**INPUT MATERIAL**:
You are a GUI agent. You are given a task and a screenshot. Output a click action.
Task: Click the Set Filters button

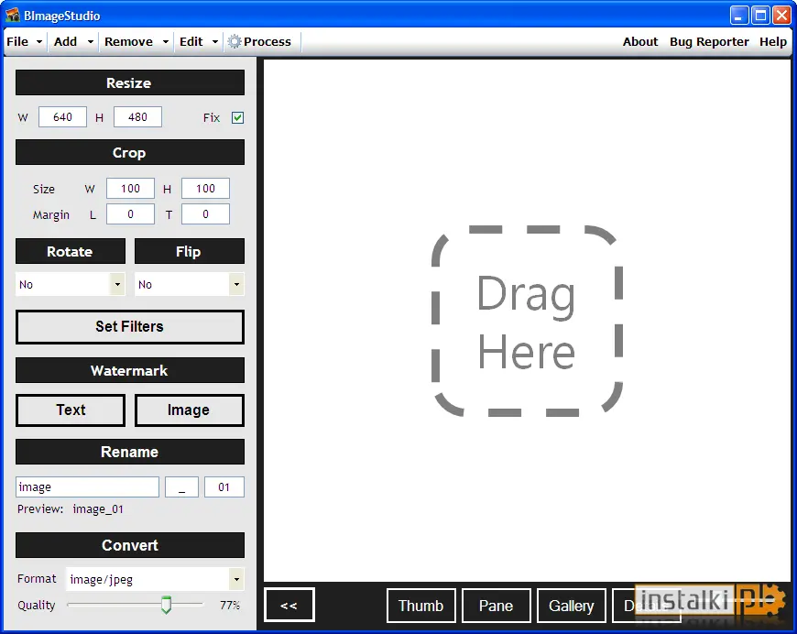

==

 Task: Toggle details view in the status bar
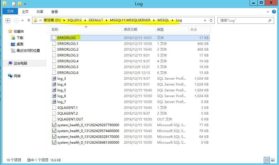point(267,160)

==

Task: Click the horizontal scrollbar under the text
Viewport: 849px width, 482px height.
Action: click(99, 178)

**ASSIGNMENT**: Could you repeat exactly the lines in the listing above from the one with "You are a GUI" down to the one with "Task: Click the Set Filters button"? Include both of those lines.

**ANSWER SECTION**:
You are a GUI agent. You are given a task and a screenshot. Output a click action.
Task: Click the Set Filters button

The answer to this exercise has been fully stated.